Que levante la mano quién esperaba un acuerdo de la reunión de esta semana entre Pedro Sánchez y Pablo Casado. Ya la pueden bajar. Y ahora, que esboce una sonrisa complaciente quién sabía de antemano que, visto lo visto hasta la fecha, el desencuentro era la opción más viable. Ya pueden relajar el semblante, porque no estoy desvelando algo imprevisible. Parecemos condenados a más de lo mismo en esta maldita España de las dos Españas, cuando no son más, porque seguimos en manos de personas incapaces de mirar hacia delante, aparcar las diferencias, las estrategias, los cálculos electorales, las ideas preconcebidas de cuanto peor vaya la situación mejor nos irá a nosotros. No se sabe a quién, pero ahí estamos, de nuevo, metidos en la vorágine del enfrentamiento cainita del que somos expertos para no salir.
Construir el futuro
¿Qué hecho más grave tiene que ocurrir para que quepa una mínima posibilidad de aceptar que es la hora del entendimiento, del acuerdo, del consenso, de la apuesta por unir fuerzas y voluntades? De jugarnos la carta de un contrato social que sirva para despejar las incertidumbres, las desconfianzas y los temores que nos atenazan. ¿Cómo queremos que nuestros hijos pequeños sean capaces de resolver sus conflictos con el diálogo si sus mayores somos la muestra evidente de la sinrazón? ¿Qué modelo es el que ven a diario si no el de la cobardía, el insulto, la descalificación, el victimismo y el enfrentamiento de una lucha sin cuartel contra el adversario? ¿Así se puede construir el futuro?

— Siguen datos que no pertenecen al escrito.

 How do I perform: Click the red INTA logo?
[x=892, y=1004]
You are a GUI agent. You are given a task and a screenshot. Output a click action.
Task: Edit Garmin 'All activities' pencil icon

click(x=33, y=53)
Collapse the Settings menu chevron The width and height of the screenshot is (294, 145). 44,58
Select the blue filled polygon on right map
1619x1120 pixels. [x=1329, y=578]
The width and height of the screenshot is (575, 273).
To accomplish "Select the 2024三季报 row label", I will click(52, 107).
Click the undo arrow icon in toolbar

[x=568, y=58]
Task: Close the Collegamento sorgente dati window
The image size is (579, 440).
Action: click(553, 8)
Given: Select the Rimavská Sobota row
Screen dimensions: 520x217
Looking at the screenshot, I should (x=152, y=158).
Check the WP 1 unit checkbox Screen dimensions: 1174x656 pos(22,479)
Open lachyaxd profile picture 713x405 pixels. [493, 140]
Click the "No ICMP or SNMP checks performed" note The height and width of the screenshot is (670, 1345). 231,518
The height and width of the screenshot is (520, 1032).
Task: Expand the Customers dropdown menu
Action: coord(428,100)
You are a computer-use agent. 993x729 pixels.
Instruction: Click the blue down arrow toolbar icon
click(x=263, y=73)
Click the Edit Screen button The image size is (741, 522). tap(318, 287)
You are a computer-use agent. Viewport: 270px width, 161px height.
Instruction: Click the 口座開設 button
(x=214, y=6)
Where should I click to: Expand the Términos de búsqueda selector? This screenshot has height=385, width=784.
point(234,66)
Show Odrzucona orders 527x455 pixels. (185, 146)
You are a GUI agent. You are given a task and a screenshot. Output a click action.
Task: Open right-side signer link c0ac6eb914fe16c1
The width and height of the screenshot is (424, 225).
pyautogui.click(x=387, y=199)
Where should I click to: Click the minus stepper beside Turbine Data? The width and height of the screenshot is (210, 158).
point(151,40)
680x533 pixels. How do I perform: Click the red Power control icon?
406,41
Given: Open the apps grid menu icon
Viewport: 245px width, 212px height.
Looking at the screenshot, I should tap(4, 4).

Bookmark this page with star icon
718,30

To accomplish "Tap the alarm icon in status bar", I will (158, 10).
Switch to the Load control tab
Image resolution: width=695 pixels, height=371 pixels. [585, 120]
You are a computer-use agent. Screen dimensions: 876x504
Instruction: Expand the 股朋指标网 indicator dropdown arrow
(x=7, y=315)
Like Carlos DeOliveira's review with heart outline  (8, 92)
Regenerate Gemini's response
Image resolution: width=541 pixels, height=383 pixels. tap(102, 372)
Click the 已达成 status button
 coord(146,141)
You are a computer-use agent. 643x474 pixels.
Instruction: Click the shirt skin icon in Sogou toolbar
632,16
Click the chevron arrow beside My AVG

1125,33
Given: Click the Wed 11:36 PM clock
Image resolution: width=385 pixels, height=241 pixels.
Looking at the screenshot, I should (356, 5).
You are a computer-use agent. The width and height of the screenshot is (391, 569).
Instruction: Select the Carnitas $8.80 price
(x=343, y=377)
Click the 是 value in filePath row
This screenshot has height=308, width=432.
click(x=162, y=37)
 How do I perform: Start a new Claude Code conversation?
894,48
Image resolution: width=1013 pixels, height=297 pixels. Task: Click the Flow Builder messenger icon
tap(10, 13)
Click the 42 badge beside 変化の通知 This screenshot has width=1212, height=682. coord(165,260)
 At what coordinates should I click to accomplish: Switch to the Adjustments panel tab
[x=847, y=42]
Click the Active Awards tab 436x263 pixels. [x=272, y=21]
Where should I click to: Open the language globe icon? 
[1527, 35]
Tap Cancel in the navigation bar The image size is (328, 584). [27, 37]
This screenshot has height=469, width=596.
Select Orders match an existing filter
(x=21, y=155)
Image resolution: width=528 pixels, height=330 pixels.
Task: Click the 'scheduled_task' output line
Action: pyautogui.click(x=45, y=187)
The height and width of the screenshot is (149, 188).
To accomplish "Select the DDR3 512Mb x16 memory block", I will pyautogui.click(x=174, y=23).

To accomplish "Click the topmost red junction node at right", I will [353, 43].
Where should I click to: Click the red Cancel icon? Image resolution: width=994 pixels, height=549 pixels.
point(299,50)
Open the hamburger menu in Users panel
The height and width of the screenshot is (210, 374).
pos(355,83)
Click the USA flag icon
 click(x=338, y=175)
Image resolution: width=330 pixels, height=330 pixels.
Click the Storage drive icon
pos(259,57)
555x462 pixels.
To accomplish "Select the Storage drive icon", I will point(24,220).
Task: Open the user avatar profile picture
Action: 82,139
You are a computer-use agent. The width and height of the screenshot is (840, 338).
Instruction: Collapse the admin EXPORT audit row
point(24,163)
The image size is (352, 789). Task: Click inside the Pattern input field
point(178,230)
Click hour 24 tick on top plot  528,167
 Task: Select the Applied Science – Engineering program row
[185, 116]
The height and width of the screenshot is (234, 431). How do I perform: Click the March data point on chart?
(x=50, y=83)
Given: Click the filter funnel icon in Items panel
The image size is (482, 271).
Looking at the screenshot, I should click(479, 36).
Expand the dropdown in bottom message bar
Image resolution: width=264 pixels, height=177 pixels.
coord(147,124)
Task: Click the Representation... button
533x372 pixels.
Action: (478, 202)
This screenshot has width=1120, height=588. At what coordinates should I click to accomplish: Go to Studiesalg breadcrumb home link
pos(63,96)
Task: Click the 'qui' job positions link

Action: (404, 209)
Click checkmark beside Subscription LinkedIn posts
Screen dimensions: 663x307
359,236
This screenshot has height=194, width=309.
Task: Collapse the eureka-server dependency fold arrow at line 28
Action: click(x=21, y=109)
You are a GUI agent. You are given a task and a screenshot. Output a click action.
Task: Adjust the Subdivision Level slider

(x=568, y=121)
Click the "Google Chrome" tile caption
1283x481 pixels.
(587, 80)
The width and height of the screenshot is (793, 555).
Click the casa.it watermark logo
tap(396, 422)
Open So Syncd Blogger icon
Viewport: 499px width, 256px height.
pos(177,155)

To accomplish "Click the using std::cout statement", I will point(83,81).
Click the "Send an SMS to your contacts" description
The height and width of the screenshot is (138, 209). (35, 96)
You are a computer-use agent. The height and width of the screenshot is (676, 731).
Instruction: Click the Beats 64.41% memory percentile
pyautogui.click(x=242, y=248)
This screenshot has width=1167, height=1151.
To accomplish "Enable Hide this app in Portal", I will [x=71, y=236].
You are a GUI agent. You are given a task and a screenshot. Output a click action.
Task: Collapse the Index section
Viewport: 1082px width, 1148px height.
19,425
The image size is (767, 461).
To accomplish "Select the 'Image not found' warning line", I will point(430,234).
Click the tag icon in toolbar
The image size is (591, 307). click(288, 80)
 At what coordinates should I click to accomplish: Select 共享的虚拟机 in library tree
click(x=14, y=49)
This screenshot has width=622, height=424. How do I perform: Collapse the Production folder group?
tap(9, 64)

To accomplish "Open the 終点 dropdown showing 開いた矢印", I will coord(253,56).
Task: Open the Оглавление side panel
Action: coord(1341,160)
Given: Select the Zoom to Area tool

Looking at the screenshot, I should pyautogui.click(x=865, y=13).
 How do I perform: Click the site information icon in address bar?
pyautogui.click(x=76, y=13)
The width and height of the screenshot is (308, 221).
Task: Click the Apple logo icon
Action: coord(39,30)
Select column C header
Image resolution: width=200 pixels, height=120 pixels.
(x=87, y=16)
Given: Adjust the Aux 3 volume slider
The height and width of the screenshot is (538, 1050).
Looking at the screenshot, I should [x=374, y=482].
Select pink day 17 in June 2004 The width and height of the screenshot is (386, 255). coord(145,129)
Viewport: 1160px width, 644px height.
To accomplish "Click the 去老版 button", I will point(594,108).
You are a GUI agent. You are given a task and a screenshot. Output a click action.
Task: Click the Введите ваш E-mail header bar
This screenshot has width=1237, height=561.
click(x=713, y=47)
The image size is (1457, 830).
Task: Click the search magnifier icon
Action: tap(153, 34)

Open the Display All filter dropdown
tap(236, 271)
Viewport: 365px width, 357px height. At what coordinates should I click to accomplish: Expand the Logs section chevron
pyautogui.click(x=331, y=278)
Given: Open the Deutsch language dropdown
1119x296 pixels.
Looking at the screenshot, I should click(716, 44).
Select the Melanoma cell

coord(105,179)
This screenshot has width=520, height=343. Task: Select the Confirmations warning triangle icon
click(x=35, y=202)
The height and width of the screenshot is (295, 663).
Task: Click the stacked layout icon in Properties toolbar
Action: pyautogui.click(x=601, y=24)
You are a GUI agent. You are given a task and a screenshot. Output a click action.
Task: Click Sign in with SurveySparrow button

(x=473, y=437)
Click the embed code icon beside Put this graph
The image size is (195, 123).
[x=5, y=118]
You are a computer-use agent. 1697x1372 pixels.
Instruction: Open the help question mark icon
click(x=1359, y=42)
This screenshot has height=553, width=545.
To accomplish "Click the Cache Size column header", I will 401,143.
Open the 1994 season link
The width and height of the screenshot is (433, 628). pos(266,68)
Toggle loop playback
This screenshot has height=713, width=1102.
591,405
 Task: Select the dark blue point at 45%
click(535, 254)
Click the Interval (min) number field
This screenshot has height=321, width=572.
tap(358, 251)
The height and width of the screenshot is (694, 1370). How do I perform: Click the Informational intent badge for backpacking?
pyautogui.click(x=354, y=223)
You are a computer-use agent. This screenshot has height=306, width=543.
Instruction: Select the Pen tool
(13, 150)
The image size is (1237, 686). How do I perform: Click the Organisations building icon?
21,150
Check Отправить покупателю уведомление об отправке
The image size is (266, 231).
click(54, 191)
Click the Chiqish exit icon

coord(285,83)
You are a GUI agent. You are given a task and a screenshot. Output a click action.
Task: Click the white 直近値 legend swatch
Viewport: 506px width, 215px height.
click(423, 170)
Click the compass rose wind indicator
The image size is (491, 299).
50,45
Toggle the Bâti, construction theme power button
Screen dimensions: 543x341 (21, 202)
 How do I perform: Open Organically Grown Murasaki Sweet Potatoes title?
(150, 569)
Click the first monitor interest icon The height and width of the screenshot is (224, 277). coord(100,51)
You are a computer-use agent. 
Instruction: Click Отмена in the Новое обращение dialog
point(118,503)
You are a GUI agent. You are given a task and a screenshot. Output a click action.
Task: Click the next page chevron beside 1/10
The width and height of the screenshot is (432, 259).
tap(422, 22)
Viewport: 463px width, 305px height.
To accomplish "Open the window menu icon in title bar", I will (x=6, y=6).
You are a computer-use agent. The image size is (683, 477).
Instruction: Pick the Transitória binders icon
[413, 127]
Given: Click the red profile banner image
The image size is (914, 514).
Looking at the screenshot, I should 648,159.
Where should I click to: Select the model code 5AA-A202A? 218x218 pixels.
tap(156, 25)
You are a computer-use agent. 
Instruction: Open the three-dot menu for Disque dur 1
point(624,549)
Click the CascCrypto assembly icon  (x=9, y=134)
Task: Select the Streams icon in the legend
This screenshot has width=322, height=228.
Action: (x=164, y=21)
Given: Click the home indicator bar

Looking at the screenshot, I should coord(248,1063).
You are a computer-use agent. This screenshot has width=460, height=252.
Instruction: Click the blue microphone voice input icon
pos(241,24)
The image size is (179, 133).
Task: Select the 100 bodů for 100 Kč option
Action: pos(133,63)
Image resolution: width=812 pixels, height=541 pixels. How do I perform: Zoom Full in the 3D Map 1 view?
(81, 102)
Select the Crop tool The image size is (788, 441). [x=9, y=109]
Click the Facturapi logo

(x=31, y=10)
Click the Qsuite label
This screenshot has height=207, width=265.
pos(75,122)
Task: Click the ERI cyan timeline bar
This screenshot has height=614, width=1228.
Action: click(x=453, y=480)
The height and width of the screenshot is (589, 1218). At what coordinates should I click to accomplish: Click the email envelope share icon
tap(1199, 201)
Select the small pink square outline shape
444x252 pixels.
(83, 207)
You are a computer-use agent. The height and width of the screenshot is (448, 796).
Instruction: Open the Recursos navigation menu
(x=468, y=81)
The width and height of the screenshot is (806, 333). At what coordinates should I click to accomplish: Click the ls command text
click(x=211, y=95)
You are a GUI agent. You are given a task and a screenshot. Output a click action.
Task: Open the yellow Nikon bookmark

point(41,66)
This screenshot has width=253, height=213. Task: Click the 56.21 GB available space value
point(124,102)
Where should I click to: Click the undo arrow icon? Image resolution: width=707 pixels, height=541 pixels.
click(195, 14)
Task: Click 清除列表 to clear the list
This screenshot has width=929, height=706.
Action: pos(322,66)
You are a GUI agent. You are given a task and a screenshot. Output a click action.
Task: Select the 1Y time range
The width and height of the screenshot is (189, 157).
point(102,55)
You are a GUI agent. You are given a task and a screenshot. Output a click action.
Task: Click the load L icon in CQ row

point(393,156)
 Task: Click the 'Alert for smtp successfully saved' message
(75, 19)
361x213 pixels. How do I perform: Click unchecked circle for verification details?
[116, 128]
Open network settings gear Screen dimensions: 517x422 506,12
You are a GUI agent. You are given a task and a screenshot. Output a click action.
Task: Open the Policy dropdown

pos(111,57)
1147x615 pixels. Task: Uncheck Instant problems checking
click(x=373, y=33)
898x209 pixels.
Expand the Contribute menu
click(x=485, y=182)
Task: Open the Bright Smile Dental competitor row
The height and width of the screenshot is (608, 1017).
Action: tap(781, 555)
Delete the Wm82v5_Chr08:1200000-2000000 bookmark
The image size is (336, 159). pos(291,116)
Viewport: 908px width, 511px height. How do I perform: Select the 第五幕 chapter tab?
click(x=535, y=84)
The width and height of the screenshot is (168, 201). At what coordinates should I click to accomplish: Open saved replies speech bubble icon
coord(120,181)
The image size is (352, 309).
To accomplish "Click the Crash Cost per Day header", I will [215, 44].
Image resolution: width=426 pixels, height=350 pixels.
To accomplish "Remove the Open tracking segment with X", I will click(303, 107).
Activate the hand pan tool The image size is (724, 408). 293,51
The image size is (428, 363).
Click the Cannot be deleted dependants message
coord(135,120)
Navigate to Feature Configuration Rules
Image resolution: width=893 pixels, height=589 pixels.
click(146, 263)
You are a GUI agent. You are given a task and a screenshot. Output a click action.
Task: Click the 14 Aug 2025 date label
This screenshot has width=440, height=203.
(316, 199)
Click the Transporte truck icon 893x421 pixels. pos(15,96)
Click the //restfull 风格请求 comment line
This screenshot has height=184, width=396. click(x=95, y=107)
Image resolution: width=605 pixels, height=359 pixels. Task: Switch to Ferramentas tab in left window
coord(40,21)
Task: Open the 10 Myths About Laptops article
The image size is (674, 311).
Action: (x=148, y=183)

Confieso que a veces siento miedo. Que lo veo todo oscuro y solo contemplo ruina y desolación. Como las que pueblan en esos restos de antiguas culturas esparcidas por colinas que habitaron nuestros antepasados. Sedimentos en los que cae la noche como una losa para enterrar los recuerdos, las historias de vida, los desencuentros. Esos desechos de pretéritas civilizaciones que vivieron en conflicto y, sin embargo, muchas veces fueron capaces de alcanzar acuerdos para vencer las adversidades. El miedo ayuda a crecer. En ocasiones, también paraliza. Algunos lo utilizan para esconder sus verdaderas intenciones de dominación, con el fin de continuar el mantenimiento de statu quo de la desigualdad. Y lo hacen aprovechándose de la ignorancia. De ahí que un pueblo culto sea un pueblo más libre.
Intenciones abyectas
Cállense, de verdad, cállense. Quienes descalifican al contrario por el mero hecho de no pensar como él. Quienes niegan la evidencia de un conflicto social, el del capital y el trabajo, aunque sea en las nuevas fórmulas de esta sociedad postindustrial. Quienes se manejan en el conflicto como pez en el agua. En lanzar la culpa al otro de todo lo malo y atribuirse como propios los escasos éxitos alcanzados. Quienes utilizan la religión a la carta, pero son incapaces de tener entrañas de misericordia. Echen un cerrojazo a sus abyectas intenciones y den un paso atrás, por favor. Manténganse a un lado mientras pasa esa ambulancia cargada de víctimas de un sistema injusto que castiga al débil y ejecuta la ley del más fuerte.
Estoy seguro de que somos muchos más los que contemplamos estupefactos el espectáculo que nuestros responsables políticos dan cada día que los que se muestran satisfechos y en consonancia con sus actuaciones. Entonces, ¿por qué no se callan? ¿Por qué no nos miran más a los ojos y, sinceramente, se giran un poco y entienden de una puñetera vez que los elegimos para resuelvan problemas, no para que generen nuevos? Que estamos hasta las narices de que sigan erre que erre en lo mismo, una y otra vez. Que deseamos que la noche oscura caiga sobre sus cabezas para que acaben con sus tonterías, nos dejen en paz y se pongan a trabajar. Pero de verdad, no haciendo como si estuvieran entretenidos mientras engordan su ego, el de sus cohortes de estómagos agradecidos y de quienes los ponen en esos puestos. No se rían más de la gente. No lo hagan por nosotros. Háganlo por sus hijos. ¿No ven que están haciendo el ridículo?